Credit: Jonathan Borba, Unsplash
Giving birth during the COVID-19 pandemic can feel scary. It’s no surprise that anxiety and depression are affecting more new and expectant parents: A June 2020 study published in Frontiers in Global Women’s Health found that rates of moderate to severe anxiety and depression have more than doubled in pregnant women and new mothers during the pandemic.
Questions, uncertainty, fear and doubt are normal reactions when anyone enters a new stage of life, and they’ve long been hallmarks of pregnancy and new parenthood. This year, new parents have a whole new set of concerns related to COVID-19 and adhering to health and safety guidelines that continue to evolve.
Thankfully, even during a COVID-era pregnancy, it’s possible to find calm, comfort and community. Here’s how.

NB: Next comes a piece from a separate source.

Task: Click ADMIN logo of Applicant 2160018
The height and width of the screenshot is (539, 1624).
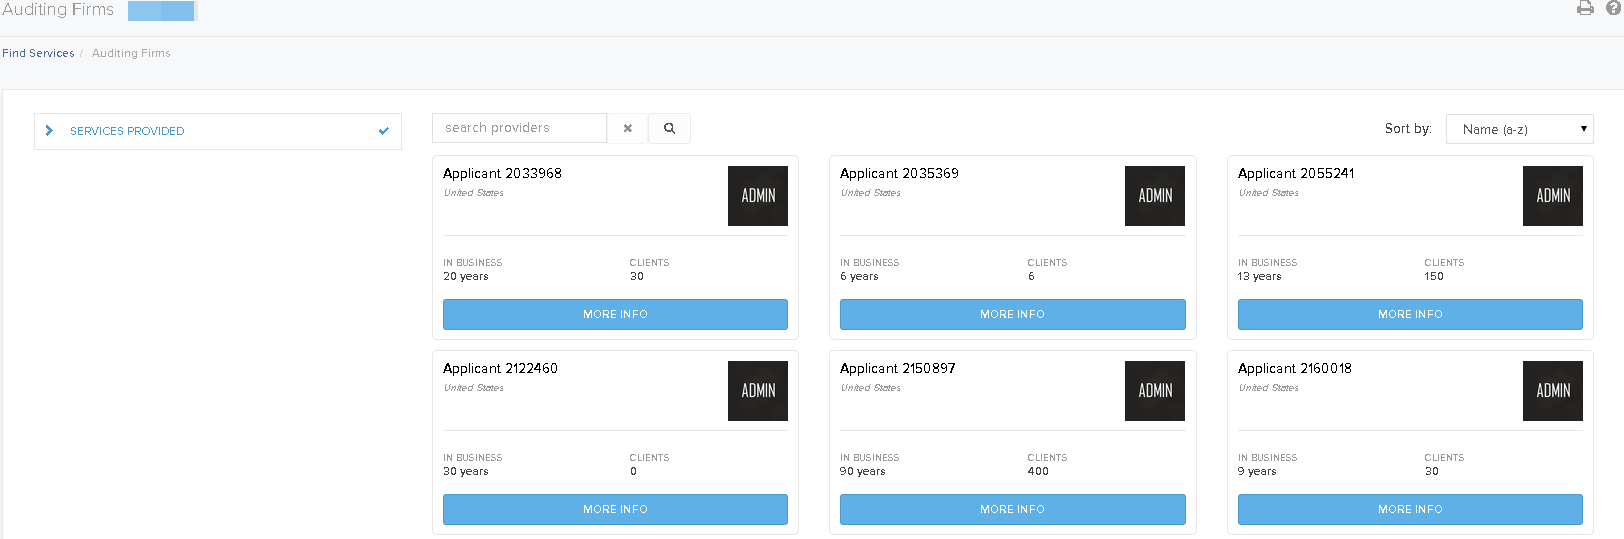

Uncertainty can fuel fear and anxiety, so don’t let unanswered questions about your baby’s birth linger. Clear up any questions you have with your provider and support team long before the birth, says postpartum depression specialist and psychiatrist Tuesday Burns, M.D., medical director of THIRA Health, a mental health treatment center for women and girls in Bellevue, Washington.
Getting answers to questions such as “What will happen immediately after my baby is born?” “How will the hospital staff make sure my baby is safe?” and “Who can join me in the delivery room during labor?” can be reassuring and help reduce anxiety, says Burns. “There’s always time to ask questions. Every question a new parent has is reasonable, and you deserve really thoughtful answers. Nothing should come as a surprise at the time of delivery.”
Asking questions isn’t always straightforward, however. Cultural, language and racial differences can impact communication between pregnant patients and their health-care providers, making inquiries about safety or planning regarding a birth seem intimidating or impossible.
“We need to acknowledge the stress and anxiety around women of color wondering if people will listen to them and provide appropriate resources and culturally sensitive care,” says family nurse practitioner Rue Khosa, MSN, FNP-BC, IBCLC, the chief lactation officer and founder of The Perfect Push, a birth support clinic based in Redmond, Washington.
Before COVID-19, friends or family members could accompany expectant mothers to appointments to serve as advocates, but strict rules about who can join patients in clinics and hospitals have limited those opportunities. Patients can request medical translation services and extra time during appointments, or ask a family member or friend who can translate or serve as an advocate to join telehealth or virtual prenatal visits.
Acceptance and support
It sounds counterintuitive, but accepting — even embracing — the realities of a COVID-era pregnancy can help new parents find peace, says Khosa. “I remember at first, pregnant moms had a lot of resistance to Zoom baby showers and things like that, and some preferred to just wait out the pandemic and have a celebration later on, once things were normal again. But you can’t hit pause on this time in your life. It’s a moving target.”
That doesn’t mean the grief and anger new parents feel aren’t real or valid; those parents have every right to mourn the loss of the pregnancy they envisioned, notes Burns. “There’s definitely a mourning happening for all the stuff they’re missing out on. Even things like that belly rub from a stranger on the street that was an acknowledgement of the life inside you and a moment of human connection — that is missing now.”
Sharing feelings of grief and loss with a counselor can help new parents mourn the losses they’re experiencing and move them toward acceptance, says Khosa. “I’m a big fan of therapy, and there’s a lot of grief about the things new moms are not getting to experience.” Whether the grief stems from not getting a traditional baby shower or not being able to share your pregnancy and birth with your grandmother in another state, it’s valid and worth acknowledging, she notes.
Pregnancy, birth and new parenthood during COVID are undeniably hard. But there are a few distinct upsides that seem to be emerging, including increased interest in breastfeeding, says Khosa. “I see more moms determined to breastfeed, with everything going on.”
Even under the best of circumstances, birth and breastfeeding rarely play out as planned. But arming yourself with information and support before your birth is calming and empowering, and it helps make the experience less scary. New parents are taking note: More of them are planning ahead by connecting with birth and lactation professionals before their delivery date, says Khosa.
“One of the silver linings of this very dark cloud is that I’m seeing a lot more prenatal consults,” she notes. “With lactation support, there are a lot of things we can troubleshoot before the baby gets here, and that has been such a blessing.”
A more relaxed pace, fewer calendar commitments and less pressure to travel or visit far-flung family or friends with a new baby in tow also may be among COVID’s backhanded blessings. “Now is the time to go online and find your communities of support and talk this through with other parents going through what you’re going through, and picking and choosing what you want to be involved in,” says Khosa. “I recommend leaning into this as much as you can while allowing yourself to take all the breaks you need.”